**What to do:**
Take the material below and restate it word for word, stopping after the line in which "Task: Click the Stop debugging red square" occurs.

**Record set:**
★ ★ ★ ★ ★ ★ ★

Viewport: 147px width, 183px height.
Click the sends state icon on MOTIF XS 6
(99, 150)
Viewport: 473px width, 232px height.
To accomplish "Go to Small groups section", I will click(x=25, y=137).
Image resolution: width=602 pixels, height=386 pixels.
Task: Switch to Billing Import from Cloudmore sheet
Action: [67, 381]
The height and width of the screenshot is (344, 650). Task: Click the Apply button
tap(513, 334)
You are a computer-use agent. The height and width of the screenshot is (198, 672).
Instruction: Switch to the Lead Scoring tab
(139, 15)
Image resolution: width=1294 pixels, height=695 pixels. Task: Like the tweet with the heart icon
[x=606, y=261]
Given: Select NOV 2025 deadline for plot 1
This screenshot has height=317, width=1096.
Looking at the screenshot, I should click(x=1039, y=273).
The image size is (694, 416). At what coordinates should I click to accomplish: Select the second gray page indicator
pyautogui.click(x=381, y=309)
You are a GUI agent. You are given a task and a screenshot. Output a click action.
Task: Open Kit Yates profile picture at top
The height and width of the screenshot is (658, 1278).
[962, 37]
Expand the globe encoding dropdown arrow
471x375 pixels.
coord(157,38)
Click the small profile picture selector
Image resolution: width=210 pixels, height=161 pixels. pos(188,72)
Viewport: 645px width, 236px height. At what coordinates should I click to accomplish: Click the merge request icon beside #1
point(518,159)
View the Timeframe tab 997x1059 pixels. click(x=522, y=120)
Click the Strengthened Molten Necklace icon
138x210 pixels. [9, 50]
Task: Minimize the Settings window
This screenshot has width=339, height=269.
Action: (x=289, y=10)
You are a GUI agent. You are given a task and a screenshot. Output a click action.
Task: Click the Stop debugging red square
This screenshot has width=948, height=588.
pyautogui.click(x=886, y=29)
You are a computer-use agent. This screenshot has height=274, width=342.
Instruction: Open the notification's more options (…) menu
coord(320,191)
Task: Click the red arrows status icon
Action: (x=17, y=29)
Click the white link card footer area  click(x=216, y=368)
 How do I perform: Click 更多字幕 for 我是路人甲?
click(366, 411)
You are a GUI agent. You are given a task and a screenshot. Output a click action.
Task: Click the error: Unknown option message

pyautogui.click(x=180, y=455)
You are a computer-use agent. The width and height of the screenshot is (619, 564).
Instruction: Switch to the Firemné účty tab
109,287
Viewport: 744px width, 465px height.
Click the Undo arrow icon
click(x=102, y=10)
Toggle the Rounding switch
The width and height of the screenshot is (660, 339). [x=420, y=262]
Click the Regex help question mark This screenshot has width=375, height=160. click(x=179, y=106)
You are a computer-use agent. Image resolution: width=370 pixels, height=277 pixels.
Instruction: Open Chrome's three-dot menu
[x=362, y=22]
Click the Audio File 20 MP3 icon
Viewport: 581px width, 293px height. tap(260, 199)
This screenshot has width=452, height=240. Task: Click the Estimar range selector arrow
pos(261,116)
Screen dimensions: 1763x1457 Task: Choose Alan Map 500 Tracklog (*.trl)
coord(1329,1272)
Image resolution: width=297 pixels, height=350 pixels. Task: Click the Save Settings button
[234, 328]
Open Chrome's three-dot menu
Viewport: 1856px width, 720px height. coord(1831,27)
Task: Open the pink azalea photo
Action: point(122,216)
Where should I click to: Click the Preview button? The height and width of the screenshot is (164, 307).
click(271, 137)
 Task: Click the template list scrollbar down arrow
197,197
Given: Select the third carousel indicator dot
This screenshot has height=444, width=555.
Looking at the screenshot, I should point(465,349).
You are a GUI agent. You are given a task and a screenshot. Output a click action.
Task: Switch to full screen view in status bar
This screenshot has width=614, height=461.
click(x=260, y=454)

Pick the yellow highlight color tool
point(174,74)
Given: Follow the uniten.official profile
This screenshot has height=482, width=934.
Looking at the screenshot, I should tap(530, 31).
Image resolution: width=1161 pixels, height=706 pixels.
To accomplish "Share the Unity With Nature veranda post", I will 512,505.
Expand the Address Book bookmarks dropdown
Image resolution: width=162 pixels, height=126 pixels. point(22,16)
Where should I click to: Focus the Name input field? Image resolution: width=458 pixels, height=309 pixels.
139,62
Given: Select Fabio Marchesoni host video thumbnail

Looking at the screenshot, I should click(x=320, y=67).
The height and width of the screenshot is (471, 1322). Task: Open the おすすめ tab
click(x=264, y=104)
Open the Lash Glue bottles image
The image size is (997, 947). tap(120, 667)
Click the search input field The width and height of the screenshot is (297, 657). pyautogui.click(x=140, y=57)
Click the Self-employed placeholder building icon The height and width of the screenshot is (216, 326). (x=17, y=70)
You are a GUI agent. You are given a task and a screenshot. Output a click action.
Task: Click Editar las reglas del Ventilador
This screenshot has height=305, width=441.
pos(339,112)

★ ★ ★ ★ ★ ★ ★

**Response for this exercise:**
Viewport: 147px width, 183px height.
Click the sends state icon on MOTIF XS 6
(99, 150)
Viewport: 473px width, 232px height.
To accomplish "Go to Small groups section", I will click(x=25, y=137).
Image resolution: width=602 pixels, height=386 pixels.
Task: Switch to Billing Import from Cloudmore sheet
Action: [67, 381]
The height and width of the screenshot is (344, 650). Task: Click the Apply button
tap(513, 334)
You are a computer-use agent. The height and width of the screenshot is (198, 672).
Instruction: Switch to the Lead Scoring tab
(139, 15)
Image resolution: width=1294 pixels, height=695 pixels. Task: Like the tweet with the heart icon
[x=606, y=261]
Given: Select NOV 2025 deadline for plot 1
This screenshot has height=317, width=1096.
Looking at the screenshot, I should click(x=1039, y=273).
The image size is (694, 416). At what coordinates should I click to accomplish: Select the second gray page indicator
pyautogui.click(x=381, y=309)
You are a GUI agent. You are given a task and a screenshot. Output a click action.
Task: Open Kit Yates profile picture at top
The height and width of the screenshot is (658, 1278).
[962, 37]
Expand the globe encoding dropdown arrow
471x375 pixels.
coord(157,38)
Click the small profile picture selector
Image resolution: width=210 pixels, height=161 pixels. pos(188,72)
Viewport: 645px width, 236px height. At what coordinates should I click to accomplish: Click the merge request icon beside #1
point(518,159)
View the Timeframe tab 997x1059 pixels. click(x=522, y=120)
Click the Strengthened Molten Necklace icon
138x210 pixels. [9, 50]
Task: Minimize the Settings window
This screenshot has width=339, height=269.
Action: (x=289, y=10)
You are a GUI agent. You are given a task and a screenshot. Output a click action.
Task: Click the Stop debugging red square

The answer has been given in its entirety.